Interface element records
====================

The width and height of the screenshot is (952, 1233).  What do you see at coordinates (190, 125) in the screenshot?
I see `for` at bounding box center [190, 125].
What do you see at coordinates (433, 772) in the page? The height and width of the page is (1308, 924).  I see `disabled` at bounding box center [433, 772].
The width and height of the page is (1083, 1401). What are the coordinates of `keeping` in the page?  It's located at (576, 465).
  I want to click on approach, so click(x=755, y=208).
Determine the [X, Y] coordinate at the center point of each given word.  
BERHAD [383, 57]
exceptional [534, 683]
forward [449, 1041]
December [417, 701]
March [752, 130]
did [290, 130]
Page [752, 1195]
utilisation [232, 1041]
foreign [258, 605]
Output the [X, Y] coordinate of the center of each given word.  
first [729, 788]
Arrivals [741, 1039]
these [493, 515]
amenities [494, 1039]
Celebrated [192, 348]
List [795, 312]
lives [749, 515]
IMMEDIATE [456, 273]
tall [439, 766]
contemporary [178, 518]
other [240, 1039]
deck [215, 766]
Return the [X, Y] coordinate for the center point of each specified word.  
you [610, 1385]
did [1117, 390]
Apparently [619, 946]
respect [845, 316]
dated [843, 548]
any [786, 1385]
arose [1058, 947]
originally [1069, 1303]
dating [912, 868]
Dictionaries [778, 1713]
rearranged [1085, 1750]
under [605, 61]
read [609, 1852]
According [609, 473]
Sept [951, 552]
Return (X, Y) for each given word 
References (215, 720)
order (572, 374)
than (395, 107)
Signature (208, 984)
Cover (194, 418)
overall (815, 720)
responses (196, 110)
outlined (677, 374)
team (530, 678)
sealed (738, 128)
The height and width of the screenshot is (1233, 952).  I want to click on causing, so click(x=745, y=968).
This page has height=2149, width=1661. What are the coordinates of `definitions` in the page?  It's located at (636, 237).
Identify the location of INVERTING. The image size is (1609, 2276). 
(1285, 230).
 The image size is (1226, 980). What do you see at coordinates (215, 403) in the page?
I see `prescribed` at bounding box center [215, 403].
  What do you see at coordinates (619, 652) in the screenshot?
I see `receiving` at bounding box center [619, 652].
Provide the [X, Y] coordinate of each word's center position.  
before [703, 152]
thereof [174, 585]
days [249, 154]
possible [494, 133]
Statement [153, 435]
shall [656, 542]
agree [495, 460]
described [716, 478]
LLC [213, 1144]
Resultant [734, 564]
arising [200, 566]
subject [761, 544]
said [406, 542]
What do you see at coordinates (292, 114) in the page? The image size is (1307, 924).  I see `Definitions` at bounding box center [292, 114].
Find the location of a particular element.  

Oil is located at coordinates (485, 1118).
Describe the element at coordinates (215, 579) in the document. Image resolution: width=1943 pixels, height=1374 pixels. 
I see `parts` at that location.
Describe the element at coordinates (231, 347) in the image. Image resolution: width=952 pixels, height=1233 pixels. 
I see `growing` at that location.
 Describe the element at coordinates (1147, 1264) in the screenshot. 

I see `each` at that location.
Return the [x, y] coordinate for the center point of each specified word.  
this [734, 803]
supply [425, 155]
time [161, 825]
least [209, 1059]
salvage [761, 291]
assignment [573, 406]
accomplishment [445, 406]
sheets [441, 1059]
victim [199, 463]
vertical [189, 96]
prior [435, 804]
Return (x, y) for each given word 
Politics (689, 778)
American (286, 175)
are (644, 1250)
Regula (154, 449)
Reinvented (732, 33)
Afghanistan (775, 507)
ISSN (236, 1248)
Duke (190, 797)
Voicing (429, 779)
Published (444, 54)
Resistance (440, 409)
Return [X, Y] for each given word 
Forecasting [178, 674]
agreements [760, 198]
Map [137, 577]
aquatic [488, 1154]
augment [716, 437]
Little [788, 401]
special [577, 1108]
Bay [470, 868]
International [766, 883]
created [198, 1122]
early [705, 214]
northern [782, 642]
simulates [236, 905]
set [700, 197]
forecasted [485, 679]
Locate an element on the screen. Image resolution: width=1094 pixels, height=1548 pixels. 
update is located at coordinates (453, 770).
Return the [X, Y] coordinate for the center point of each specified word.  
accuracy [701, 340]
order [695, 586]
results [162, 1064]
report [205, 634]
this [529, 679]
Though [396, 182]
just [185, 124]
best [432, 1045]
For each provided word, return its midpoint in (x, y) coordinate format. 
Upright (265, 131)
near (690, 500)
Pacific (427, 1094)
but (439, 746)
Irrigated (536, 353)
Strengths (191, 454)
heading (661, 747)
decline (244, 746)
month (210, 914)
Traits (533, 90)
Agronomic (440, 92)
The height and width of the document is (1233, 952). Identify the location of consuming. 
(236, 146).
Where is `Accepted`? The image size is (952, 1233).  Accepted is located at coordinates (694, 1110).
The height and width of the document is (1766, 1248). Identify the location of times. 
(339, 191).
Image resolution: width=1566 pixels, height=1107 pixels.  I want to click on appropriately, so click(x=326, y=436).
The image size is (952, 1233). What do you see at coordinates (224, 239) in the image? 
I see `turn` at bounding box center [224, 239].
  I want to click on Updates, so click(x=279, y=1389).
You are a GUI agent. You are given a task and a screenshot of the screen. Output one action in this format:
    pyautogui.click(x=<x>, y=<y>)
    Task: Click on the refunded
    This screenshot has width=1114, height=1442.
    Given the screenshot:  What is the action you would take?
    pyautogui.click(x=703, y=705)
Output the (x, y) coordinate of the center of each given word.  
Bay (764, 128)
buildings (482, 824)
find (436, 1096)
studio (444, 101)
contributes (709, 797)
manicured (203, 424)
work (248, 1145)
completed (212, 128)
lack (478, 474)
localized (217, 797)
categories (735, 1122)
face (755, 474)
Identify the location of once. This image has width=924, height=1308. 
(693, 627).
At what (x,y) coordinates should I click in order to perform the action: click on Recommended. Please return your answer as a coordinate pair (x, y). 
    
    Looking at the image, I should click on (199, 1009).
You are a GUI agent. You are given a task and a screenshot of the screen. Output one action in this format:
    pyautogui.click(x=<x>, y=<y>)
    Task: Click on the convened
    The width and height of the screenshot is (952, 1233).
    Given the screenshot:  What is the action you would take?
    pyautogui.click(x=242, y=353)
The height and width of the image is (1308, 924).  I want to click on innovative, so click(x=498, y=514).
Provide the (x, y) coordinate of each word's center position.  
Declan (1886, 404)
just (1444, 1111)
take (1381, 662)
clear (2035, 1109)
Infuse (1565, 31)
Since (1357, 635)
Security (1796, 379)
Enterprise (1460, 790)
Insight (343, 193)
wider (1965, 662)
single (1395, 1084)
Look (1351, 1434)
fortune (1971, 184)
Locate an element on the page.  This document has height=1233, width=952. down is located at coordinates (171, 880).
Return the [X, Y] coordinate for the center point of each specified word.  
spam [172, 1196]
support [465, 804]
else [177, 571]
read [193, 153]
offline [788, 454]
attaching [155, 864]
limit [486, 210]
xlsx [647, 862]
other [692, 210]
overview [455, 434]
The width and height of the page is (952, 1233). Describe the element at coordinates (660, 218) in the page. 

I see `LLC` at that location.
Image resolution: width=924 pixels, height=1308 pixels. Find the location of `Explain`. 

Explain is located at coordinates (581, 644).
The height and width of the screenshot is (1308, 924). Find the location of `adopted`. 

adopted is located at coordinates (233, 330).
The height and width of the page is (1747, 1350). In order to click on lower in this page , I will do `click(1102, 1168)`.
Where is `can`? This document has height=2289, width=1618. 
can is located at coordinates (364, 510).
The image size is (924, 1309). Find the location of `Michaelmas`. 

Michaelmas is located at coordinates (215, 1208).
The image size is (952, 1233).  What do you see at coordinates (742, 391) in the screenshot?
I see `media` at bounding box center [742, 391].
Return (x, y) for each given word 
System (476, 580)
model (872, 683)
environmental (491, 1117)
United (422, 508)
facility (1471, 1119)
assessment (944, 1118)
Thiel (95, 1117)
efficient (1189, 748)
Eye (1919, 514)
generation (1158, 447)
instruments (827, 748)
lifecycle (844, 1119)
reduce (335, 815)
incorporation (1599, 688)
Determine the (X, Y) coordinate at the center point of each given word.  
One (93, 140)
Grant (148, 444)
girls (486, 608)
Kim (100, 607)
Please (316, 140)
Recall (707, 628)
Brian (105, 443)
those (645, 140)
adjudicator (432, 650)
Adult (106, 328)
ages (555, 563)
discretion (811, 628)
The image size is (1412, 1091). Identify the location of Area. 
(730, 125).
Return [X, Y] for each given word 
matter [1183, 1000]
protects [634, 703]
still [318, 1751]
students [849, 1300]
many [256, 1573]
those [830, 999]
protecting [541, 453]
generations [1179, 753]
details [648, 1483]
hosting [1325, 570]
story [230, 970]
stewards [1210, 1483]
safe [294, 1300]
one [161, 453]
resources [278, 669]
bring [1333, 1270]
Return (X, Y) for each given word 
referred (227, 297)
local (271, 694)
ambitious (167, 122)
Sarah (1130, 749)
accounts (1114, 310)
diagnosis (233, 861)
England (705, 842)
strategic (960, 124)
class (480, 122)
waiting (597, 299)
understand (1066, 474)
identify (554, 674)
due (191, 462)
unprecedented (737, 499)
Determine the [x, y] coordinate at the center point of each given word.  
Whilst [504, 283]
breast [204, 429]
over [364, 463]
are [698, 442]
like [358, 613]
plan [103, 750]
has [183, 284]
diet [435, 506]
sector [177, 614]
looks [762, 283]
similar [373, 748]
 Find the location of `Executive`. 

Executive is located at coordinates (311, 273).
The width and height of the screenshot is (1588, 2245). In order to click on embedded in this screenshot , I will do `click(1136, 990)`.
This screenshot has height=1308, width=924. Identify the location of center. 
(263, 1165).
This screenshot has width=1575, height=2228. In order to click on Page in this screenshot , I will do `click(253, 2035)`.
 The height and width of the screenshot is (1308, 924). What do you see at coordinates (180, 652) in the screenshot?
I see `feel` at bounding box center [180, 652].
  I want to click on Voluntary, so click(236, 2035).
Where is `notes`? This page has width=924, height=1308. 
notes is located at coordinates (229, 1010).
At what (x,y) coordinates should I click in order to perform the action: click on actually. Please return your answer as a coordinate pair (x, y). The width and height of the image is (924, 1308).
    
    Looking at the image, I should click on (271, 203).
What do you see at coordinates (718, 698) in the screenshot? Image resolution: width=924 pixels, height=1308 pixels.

====================

→ **Your goal**
Output the lines from the beginning of the records up to and including the line that contains "center [190, 125].", reproducing each one without any change.

→ **The answer**
The width and height of the screenshot is (952, 1233).  What do you see at coordinates (190, 125) in the screenshot?
I see `for` at bounding box center [190, 125].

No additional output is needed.